Le malattie infiammatorie intestinali spesso esordiscono nella popolazione in età pediatrica. Alla base di queste patologie vi sono disturbi della risposta immunitaria in soggetti geneticamente predisposti, in cui si verifica un attacco del sistema deputato alla difesa dell’organismo verso la flora microbica commensale, vale a dire quei batteri che normalmente popolano l’intestino senza arrecare danni né vantaggi. Nei pazienti con malattie infiammatorie intestinali è dunque frequente la disbiosi intestinale, una condizione di squilibrio microbico con prevalenza dei batteri patogeni all’interno dell’apparato digerente, che ne causano l’irritazione.

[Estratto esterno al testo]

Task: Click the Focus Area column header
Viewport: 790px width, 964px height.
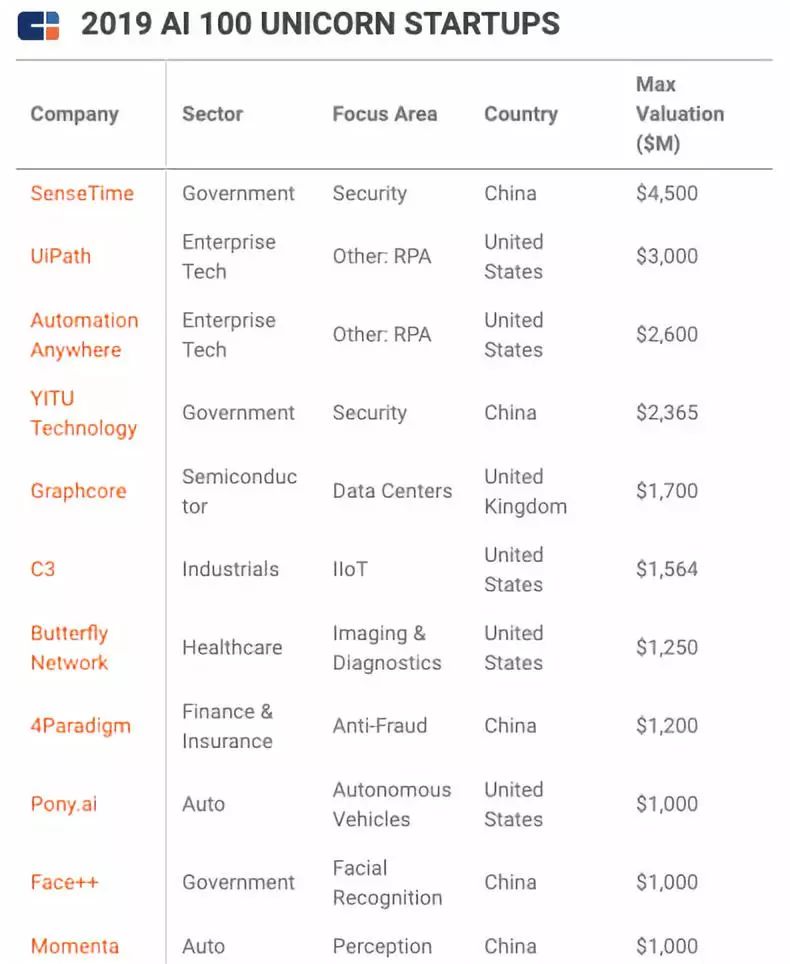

Uno studio condotto da Kronman et al tra il 1994 e il 2009 e pubblicato nel 2012 sulla rivista Pediatrics ha evidenziato la relazione tra l’esposizione agli antibiotici nei primi anni di vita e lo sviluppo di patologie infiammatorie a carico dell’intestino. Questo studio è stato supportato anche da analisi precedenti che avevano sottolineato come un microbioma “adulto” relativamente stabile si raggiunga non prima dell’età di 12 mesi. Si è trattato di uno studio di coorte retrospettivo: in questo tipo di analisi viene considerato un fattore di rischio, in questo caso specifico l’utilizzo di alcune classi di antibiotici, e viene monitorato nel tempo un campione di soggetti privi di malattia, cioè bambini del Regno Unito che sono stati seguiti per due anni, al fine di valutare il rischio assoluto di sviluppare malattie infiammatorie intestinali.

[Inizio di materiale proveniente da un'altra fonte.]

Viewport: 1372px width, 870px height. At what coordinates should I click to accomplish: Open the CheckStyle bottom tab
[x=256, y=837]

Gli individui non esposti agli antibiotici sono stati confrontati con quelli che presentavano disturbi intestinali di natura infiammatoria dovuti all’assunzione di antibiotici attivi contro batteri anaerobi, che non hanno bisogno di ossigeno per sopravvivere, come ad esempio amoxicillina, ampicillina, tetracicline, clindamicina, metronidazolo. Nel secondo gruppo di bambini è emersa una correlazione con il successivo sviluppo di patologie infiammatorie intestinali. È stato osservato che questo legame risulta meno rilevante all’aumentare dell’età di esposizione e che esiste un effetto dose-risposta: lo sviluppo delle malattie in questione era più probabile nei bambini sottoposti a due o più cicli di antibiotici rispetto a quanto accadeva nel caso di uno o due cicli di terapia.

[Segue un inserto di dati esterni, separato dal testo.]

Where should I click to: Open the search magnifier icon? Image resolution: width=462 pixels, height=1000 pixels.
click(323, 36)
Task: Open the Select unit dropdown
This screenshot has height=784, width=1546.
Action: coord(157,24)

Nonostante i risultati evidenziati, gli studiosi spiegano che resta ancora da chiarire il ruolo di altri fattori rilevanti durante la prima infanzia, come l’allattamento e lo svezzamento, che potrebbero proteggere sia dalle infezioni che dalle malattie infiammatorie intestinali. Ad ogni modo, lo studio fornisce un valido motivo per monitorare accuratamente l’appropriatezza delle prescrizioni di antibiotici nei primi anni di vita, in quanto questi farmaci risultano implicati in numerose malattie immuno-mediate.